Coordinate: Make a list of all the providers and healthcare team members involved in the loved one’s life and cross-reference the medications with each other. Every medical professional should be aware of what the other is prescribing to create a collaborative network of assistance. Herbal supplements and vitamins should also be considered on this list.
Ask: There is no definitive path to determine adverse reactions, and sometimes when a new medication is prescribed it can induce an allergic reaction. When a new medication is prescribed, the caregiver should be ask about the potential interaction with other drugs and possible adverse effects. A new physician should always see a complete medication history.
Details: It is important to inquire about each prescription. Find out as much as possible, including the name, generic alternatives, purpose, dosage, frequency, and possible side-effects.
Timing: A pill box, daily list, and/or calendar can help a loved one stay on track with what medications they need to take and when.
Routine: Medications should always be taken at the same time each day. Developing a routine and daily ritual to medication administration means that an individual is always taking their prescriptions as recommended. Developing this routine also helps decrease the occurrence of double dosing or forgetting a dosage.
Safety: In some situations, medications should be placed in a locked drawer or cabinet to avoid accidental overdose. Additionally, medications that have expired should be disposed of in the proper means (never throw them away or flush them down the toilet). In addition, emergency phone numbers should be easily assessable. The number of the local police department, as well as the poison control center should be kept handy in the case of a suspected overdose.
The way in which a person is given their medication also plays a role in how well it is managed. When it comes to administering medication, there are a few simple things to remember:
Take as directed: Dosages should never be changed or altered. If cost or side effects are an issue, consult the primary care physician immediately.
Swallowing: Sometimes administering medication may be difficult if it is in the wrong form. Some people may not be able to swallow pills effectively. No tablet or pill should be crushed without consulting a physician.
Clear instructions: When giving medication, it is critical that the person receiving the drug is aware and capable of accepting it. Using simple language like “Here is your heart medication.” Explanations should make the point very clear and alleviate stress.
Refusal: If an individual is intent on not taking the drug offered, it is best to not force the situation, and try again later. If the problem persists, contacting a doctor is the best practice.
In order to maintain medication effectively, keep a clear system of records. Name, date, and dosage should all be noted in a daily journal, as well as any side effects and adverse reactions.
The most effective means to caring for patients at particular risk is accurate documentation and consistent medication review with each encounter. Studies have shown that frequent reviews (often held in conjunction with the physician) result in fewer instances of adverse effects.
Tips for Managing Medication
Managing a slew of prescriptions can be daunting, but it is not impossible. The following are a few tips and tricks to handling a complex list of medications for a loved one:
- All doctors should collaborate and use the same list of medications taken
- The same pharmacy should be used for all medications so that medical history is complete and in one place
- Always follow the instructions on the label/box/package
- Know the side effects of each medication beforehand
- Keep track of expiration dates and discard properly
- Use a pill organizer
The importance of medication management is critical to an individual’s health. As people get older, they cannot afford adverse reactions and side effects. Understanding each drug and how the individual will react is the first step in practicing responsible medication management for a loved one.

### INSTRUCTIONS FOR THE TASK
In the medication management text, which two phone numbers should be kept handy in case of a suspected overdose? The rows aren't needed.

### SOURCE DATA
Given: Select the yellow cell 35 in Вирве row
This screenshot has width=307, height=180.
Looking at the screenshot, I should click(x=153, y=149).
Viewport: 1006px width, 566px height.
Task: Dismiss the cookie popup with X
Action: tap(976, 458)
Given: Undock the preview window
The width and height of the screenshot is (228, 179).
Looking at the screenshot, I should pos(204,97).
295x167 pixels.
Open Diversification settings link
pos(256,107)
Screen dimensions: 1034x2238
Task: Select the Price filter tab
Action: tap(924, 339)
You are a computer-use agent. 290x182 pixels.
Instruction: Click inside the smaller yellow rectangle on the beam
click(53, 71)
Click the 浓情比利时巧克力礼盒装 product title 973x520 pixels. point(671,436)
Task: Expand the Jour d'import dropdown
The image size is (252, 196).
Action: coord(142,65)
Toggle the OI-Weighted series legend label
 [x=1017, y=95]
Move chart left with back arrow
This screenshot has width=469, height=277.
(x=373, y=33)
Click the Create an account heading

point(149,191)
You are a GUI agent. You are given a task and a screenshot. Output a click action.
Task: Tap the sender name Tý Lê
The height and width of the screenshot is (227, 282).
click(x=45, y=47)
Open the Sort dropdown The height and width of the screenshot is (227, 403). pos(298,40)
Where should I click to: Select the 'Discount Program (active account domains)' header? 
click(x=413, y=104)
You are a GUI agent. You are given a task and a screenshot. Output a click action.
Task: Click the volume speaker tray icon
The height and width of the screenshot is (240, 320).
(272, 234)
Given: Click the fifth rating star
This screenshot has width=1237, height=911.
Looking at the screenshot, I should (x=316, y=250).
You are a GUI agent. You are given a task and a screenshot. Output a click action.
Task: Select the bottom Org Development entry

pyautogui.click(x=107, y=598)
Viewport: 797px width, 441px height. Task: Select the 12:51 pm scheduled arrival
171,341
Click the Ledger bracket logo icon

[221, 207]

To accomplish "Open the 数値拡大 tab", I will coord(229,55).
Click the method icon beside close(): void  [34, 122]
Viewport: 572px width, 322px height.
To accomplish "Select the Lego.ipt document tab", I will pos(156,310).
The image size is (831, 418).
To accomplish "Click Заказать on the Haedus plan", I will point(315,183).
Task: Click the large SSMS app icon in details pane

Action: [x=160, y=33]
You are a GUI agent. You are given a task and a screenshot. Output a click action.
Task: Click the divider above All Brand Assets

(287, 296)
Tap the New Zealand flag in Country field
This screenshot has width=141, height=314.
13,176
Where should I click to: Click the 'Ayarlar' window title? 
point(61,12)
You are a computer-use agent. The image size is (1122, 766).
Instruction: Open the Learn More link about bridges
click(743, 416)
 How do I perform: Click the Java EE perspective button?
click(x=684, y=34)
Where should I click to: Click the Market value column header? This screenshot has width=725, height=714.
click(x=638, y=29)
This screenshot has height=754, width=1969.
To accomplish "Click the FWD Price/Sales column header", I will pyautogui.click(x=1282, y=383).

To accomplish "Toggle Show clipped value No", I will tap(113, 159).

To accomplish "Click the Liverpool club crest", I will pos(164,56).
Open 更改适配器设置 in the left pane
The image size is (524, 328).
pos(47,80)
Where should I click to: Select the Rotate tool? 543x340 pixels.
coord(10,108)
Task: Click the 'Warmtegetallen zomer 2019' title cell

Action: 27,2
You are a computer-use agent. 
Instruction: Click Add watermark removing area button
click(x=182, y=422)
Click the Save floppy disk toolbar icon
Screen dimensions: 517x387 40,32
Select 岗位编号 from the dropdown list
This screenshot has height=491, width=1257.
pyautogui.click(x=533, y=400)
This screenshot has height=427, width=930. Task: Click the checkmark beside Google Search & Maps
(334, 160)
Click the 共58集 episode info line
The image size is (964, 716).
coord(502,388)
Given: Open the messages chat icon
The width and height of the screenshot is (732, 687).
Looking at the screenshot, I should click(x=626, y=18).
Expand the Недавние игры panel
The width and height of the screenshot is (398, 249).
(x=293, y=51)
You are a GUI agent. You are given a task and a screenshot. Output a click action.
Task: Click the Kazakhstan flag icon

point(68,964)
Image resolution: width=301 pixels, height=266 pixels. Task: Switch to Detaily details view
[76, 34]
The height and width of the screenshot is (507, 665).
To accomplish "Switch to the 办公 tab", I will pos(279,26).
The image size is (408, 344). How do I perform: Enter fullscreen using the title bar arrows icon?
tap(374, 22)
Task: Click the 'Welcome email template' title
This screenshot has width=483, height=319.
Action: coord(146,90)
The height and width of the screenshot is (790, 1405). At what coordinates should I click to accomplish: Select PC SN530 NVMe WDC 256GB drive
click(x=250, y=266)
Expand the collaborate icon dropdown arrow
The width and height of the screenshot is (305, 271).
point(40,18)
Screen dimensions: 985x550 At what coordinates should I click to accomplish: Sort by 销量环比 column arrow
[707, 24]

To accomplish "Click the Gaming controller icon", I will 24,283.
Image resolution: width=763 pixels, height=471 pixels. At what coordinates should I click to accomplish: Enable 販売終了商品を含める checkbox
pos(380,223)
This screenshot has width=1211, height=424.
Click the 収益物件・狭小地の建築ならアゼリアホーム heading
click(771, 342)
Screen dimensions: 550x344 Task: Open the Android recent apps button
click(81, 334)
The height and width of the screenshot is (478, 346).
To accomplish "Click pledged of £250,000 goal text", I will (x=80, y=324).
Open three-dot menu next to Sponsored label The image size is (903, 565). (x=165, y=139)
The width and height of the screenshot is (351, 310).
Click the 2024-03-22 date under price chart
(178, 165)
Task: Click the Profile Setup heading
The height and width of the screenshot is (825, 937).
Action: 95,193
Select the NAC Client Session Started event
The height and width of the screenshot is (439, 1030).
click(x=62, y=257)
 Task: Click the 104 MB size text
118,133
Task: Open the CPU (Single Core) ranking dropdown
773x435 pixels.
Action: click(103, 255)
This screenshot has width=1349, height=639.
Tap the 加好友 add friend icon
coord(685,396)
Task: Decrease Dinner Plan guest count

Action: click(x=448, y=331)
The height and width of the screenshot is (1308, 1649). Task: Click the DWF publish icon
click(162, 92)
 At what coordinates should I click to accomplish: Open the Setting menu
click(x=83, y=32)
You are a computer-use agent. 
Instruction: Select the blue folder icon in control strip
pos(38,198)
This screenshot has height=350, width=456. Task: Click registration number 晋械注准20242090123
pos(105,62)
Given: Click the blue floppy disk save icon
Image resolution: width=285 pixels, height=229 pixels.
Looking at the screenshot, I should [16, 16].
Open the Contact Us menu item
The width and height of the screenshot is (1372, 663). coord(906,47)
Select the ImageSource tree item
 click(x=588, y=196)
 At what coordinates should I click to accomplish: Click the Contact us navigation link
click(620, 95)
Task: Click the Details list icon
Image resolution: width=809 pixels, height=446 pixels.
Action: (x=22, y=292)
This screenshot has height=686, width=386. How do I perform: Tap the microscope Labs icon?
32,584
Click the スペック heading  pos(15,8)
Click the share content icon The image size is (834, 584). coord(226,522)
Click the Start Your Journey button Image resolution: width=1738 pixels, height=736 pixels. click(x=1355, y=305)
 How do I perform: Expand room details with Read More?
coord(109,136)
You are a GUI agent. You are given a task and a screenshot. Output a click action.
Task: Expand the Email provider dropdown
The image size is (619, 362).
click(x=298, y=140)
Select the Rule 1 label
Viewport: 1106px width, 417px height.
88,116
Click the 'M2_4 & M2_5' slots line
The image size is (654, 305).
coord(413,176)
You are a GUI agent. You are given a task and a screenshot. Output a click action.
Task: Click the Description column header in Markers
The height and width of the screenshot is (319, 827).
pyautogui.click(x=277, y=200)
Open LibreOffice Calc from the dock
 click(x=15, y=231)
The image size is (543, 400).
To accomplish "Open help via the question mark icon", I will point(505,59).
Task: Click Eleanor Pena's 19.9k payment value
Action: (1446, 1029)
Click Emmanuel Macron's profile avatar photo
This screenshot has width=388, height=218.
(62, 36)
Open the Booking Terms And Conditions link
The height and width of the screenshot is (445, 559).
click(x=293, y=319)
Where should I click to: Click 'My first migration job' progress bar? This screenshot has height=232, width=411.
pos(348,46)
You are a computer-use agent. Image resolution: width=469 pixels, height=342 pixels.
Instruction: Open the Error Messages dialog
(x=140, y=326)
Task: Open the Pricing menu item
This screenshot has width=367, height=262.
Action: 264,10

### OUTPUT OF THE EXERCISE
The local police department and the poison control center.